Mocking Time — Senior Level¶
Table of Contents¶
- Introduction
- Designing Time-Aware APIs
- Schedulers and Cron-Style Tasks
- Heartbeat, Lease, and Leader Election
- Hybrid Logical Clocks and Distributed Time
- Testing Across Goroutine Trees
- Combining Fake Clocks with
context - Test-Suite Architecture for Time-Heavy Code
- Operational Concerns: Real-Time Drift, NTP Jumps, Sleep Anomalies
- Anti-Patterns at Scale
- Cheat Sheet
- Summary
Introduction¶
At middle level you knew the libraries and could write a fake-clock test for a TTL cache. Senior level is where you decide what testable looks like for an entire subsystem — a scheduler, a distributed lease, a replication protocol. You are the person who reviews PRs and says "this is testable" or "rip this out and inject a clock." That requires not just knowing how clockwork.Advance works but having a strong sense of:
- What APIs should look like so they remain testable two years later.
- Where time crosses goroutine boundaries and how to keep the fake clock unified.
- How to model real-world clock anomalies (NTP jumps, sleep, suspend) in tests.
- How to keep a 5,000-test suite fast and deterministic when half the tests touch time.
This file is opinionated. The patterns here come from Kubernetes, etcd, CockroachDB, and similar systems where a single time bug can take a region down.
Designing Time-Aware APIs¶
Take a clock; do not take "current time" as a parameter¶
A common middle-level mistake is to write:
It looks injectable. It is not. Now every caller has to remember to pass a consistent now, and the API has lost the ability to schedule its own work (After, NewTimer). The right shape:
type Session struct {
clock Clock
// ...
}
func (s *Session) Expired() bool {
return s.clock.Now().After(s.deadline)
}
A Clock is a long-lived dependency, like a *sql.DB. Inject it once at construction.
Hide the clock from the public API¶
Callers should not have to know your type uses a clock. The exported signature should be the same as the standard library equivalent:
type Cache struct {
clock Clock // unexported
}
func NewCache(ttl time.Duration, opts ...Option) *Cache { ... } // clock via Option
If your library is well known, exposing WithClock as an option is fine. Forcing every caller to pass a real clock is not.

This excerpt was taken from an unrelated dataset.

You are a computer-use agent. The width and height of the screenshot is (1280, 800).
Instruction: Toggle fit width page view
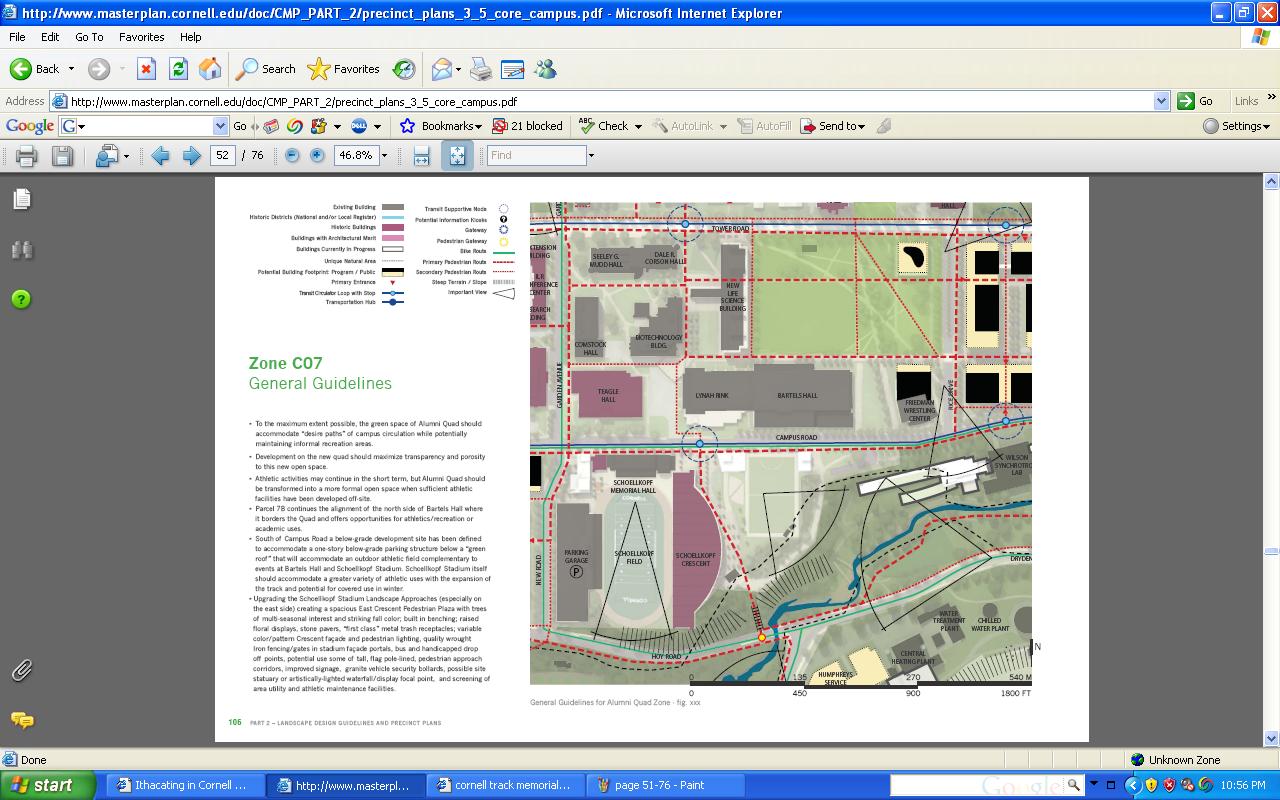(422, 156)
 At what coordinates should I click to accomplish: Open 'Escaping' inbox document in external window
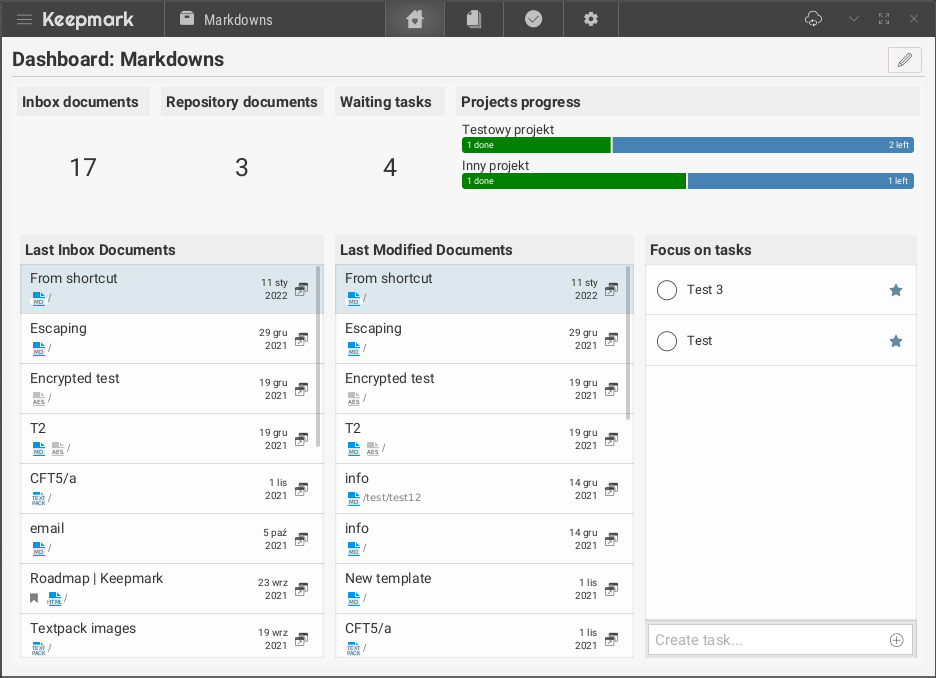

Functional options for the clock¶
type Option func(*Cache)
func WithClock(c Clock) Option { return func(x *Cache) { x.clock = c } }
func NewCache(ttl time.Duration, opts ...Option) *Cache {
c := &Cache{clock: clockwork.NewRealClock(), ttl: ttl}
for _, o := range opts { o(c) }
return c
}
Production: NewCache(5 * time.Minute). Tests: NewCache(5*time.Minute, WithClock(fc)).
A Clock interface per package vs a shared one¶
For a small library, define a one-method Clock interface in your own package. It documents what your library actually uses and means callers can supply a minimal fake.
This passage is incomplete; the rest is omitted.